Announcement of the CSA will give positive signal to the market on the availability of liquidity of the other country's currency on the onshore market. As a result, it will promote bilateral trade denominated in Turkish Lira and Pak rupee.


Indian commerce minister, Anand Sharma, has indicated that the government was looking to allow freer imports by pruning the negative list of products under the south Asia free trade agreement.

As a result of this arrangement, there will be fewer products in which trading will be restricted.

Trade experts in India were of the view that the move would essentially benefit export from across the western border since Pakistan, Sri Lanka and Maldives are developing country members under Safta.

Sri Lanka has a free trade agreement with India, which entitles it to a more liberal regime, and Maldives also enjoys special benefits. "So, whatever benefit will be offered will essentially accrue to Pakistan," said a trade analyst.

Apart from Pakistan, Sri Lanka, and Maldives, three other signatories of Safta-Bangladesh, Nepal and Bhutan-are treated as least developed countries and enjoy special treatment, while Afghanistan is a new entrant.

The pruning the negative list may have to wait for a few months. India and Pakistan are expected to finalize easier business visa rules later this month, which will enable businesspersons to enjoy longer duration stays, multiple entry visas, and access to more cities.

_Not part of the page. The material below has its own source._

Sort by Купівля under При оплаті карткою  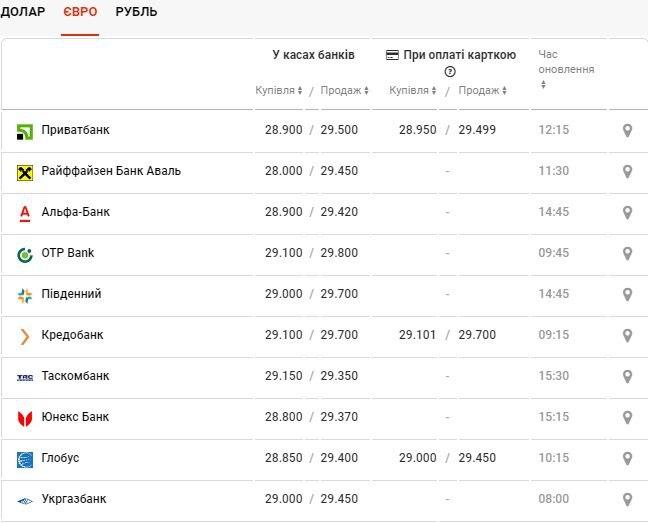coord(412,91)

The need for enhancing the infrastructure at Wagah-Attari for trade, progress on the negative list issue, establishing reciprocal banking channels, and the problems faced by the Pakistani business community in getting Indian visas, are the issues being discussed at the moment both at government level.

Experts say MFN status for India will boost trade in south Asia. In addition, it is seen as one of the biggest confidence building measures that will boost diplomatic and political relations with Pakistan.

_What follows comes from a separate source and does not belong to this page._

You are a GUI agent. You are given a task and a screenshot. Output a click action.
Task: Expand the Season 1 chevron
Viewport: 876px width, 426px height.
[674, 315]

Mohammad Irfan Moton, Chairman SITE association of industry said that it is good for business. It is good for commerce and most importantly, it increases confidence on the economic front that both Pakistan and India are committed to moving the social and trade agenda forward.

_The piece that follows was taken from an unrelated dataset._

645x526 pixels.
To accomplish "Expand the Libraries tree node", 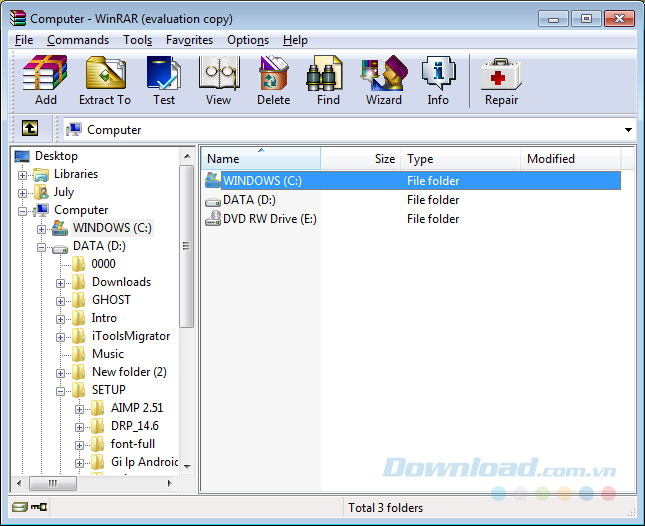I will coord(23,174).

He, however, asserted that this agreement should be implemented on equal footing so that Pakistan could also gain benefits by granting MFN trade status to India. In support of his stand, he said that as per official statistic of the $1.4 billion in trade recorded in 2009/10, Indian exports to Pakistan stood at $1.2 billion while Pakistan exports to India totaled $268 million. This wider economic disparity is just a stark. However, in order to achieve the cherished goal, India's will is required to remove the non-tariff barriers as it still practices import licensing, import quotas (infrequently), government or government mandated import monopolies, and a variety of other non-tariff barriers.

The major non-tariff barriers include (i) visa and travel restrictions, (ii) inter-provincial movement of goods, (iii) limited number of ports and inland custom posts for imports, (iv) customs clearance and customs valuation, (v) state trading enterprises, excessive use of trade defense measures, (vii) tariff rate quotas and (viii) technical standards and regulations.

India maintains very high tariffs on agriculture commodities (average tariff 90 percent) and at the same time composite duties (ad valorem + specific duty) on textile manufactures which in some cases exceed 100 percent as sources said.

The informal trade between India and Pakistan is estimated in the range of $500 million to $10 billion according to a study conducted by the World Bank.